At first, I always thought that using SMD components is something that requires heavy duty industrial processes. The components are incredibly small, and I thought that a computer controlled robot is mandatory in order to place them correctly. I also had no idea how the actual soldering happens. But when I started looking at it, I quickly realized that these assumptions were simply incorrect.
When I made the first iteration of the watch winder, I decided to use two SMD mosfets as a trial. It turned out to be not as hard as I had first thought. As I moved to my next projects, I decided to start preferring SMD over through hole. SMD components have a lot going for them:
- Much wider variety of components
- Easier to manage lots of different components
- I can make smaller PCBs with SMD components.
- Turned out not to be as difficult as I had first thought, there are tons of Youtube videos to explain different techniques.

◆ **DATA EXTRACT**
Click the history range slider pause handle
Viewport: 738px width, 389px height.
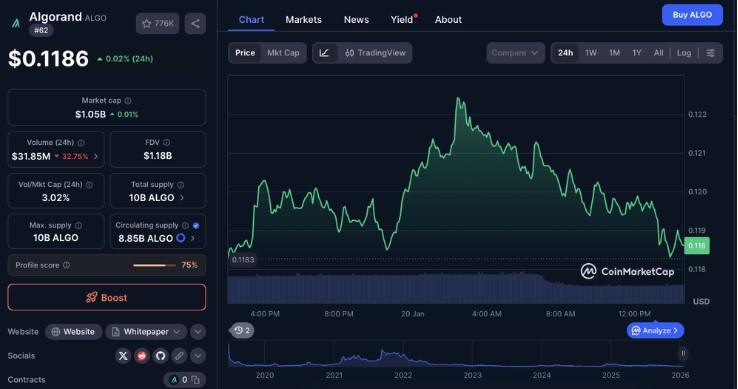tap(683, 353)
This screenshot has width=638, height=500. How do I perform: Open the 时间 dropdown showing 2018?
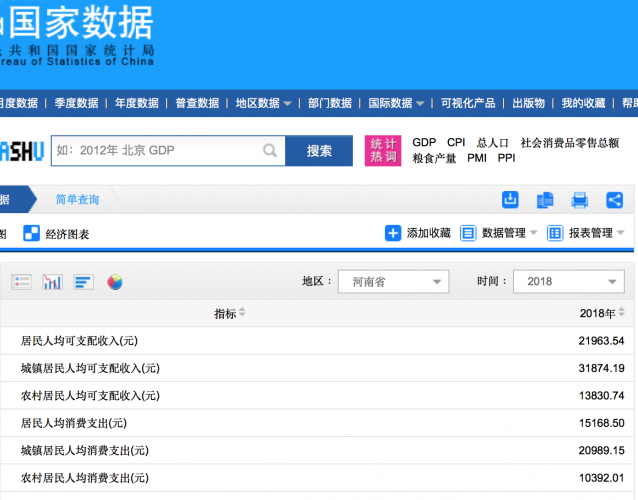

◆ **PROBLEM SET**
(a) Transcribe everything in the SMD components text from "At first, I" down to "were simply incorrect.".
(b) Answer these questions using the SMD components text.
(i) Before looking into it, what did the writer think was mandatory for placing the components correctly?
(ii) In the first iteration of which project did the writer try two SMD mosfets?
(iii) According to the list, what explains different techniques?

◆ **EXPECTED OUTPUTS**
(a)
At first, I always thought that using SMD components is something that requires heavy duty industrial processes. The components are incredibly small, and I thought that a computer controlled robot is mandatory in order to place them correctly. I also had no idea how the actual soldering happens. But when I started looking at it, I quickly realized that these assumptions were simply incorrect.

(b)
(i) A computer controlled robot.
(ii) The watch winder.
(iii) Tons of Youtube videos.